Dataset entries
========
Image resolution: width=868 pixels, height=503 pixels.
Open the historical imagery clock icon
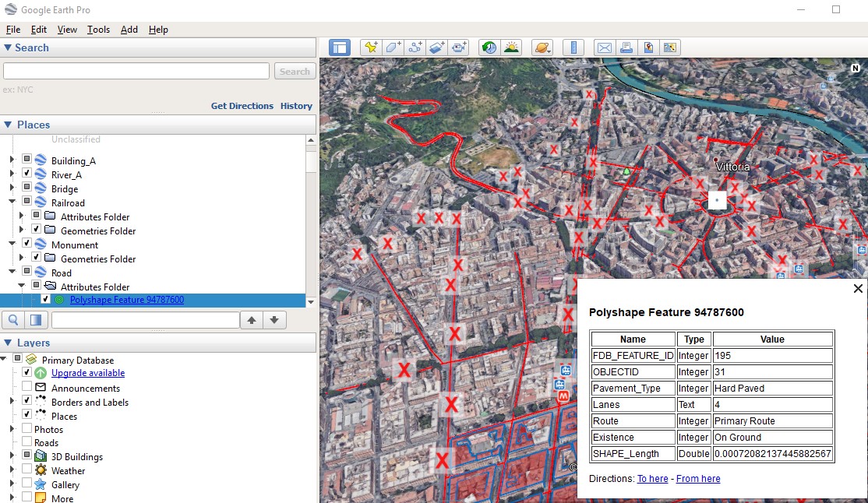tap(489, 47)
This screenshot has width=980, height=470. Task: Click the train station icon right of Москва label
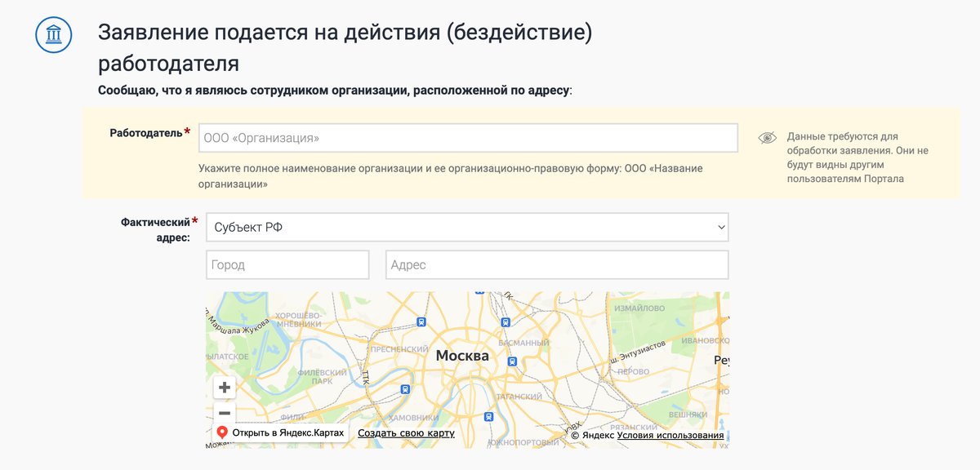click(512, 360)
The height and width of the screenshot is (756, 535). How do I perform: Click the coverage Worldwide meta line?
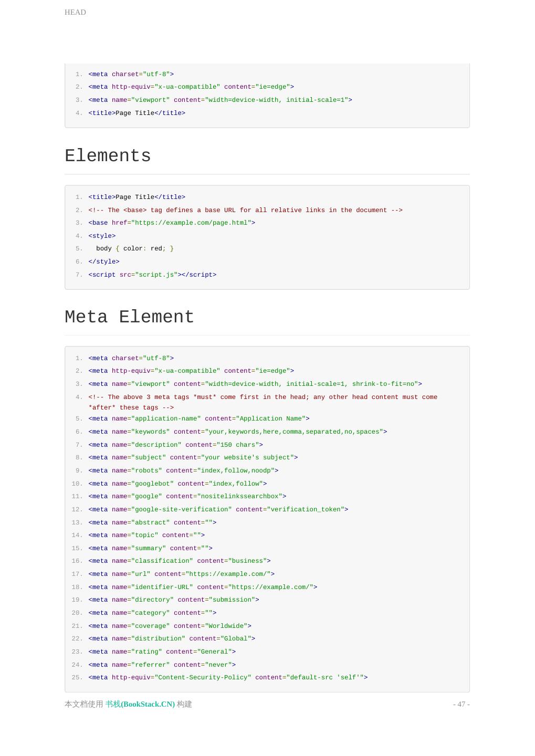click(170, 626)
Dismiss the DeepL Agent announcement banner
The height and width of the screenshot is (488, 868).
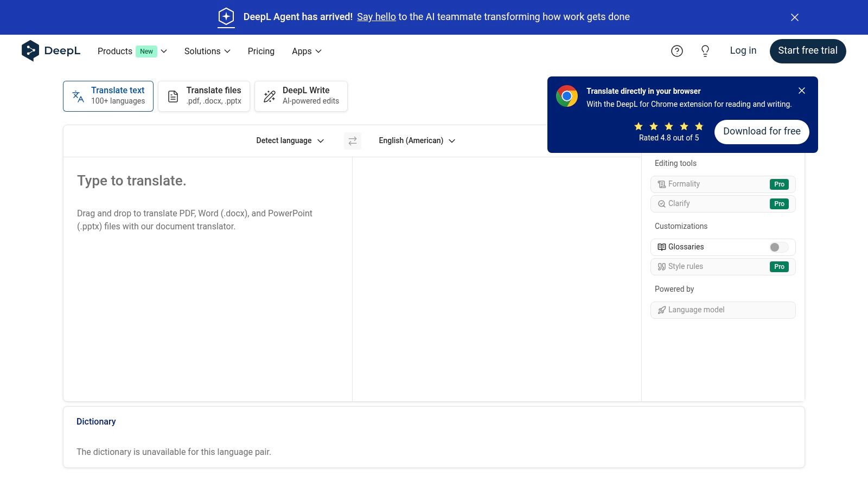tap(795, 17)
========
> _Your assignment_
Return exactly the lines from the one with "The height and width of the screenshot is (756, 535)." through the last line of the entries above, both ends included. No pictures may appear in the copy.

> _Task solution_
The height and width of the screenshot is (756, 535). How do I perform: Click the coverage Worldwide meta line?
click(170, 626)
Dismiss the DeepL Agent announcement banner
The height and width of the screenshot is (488, 868).
tap(795, 17)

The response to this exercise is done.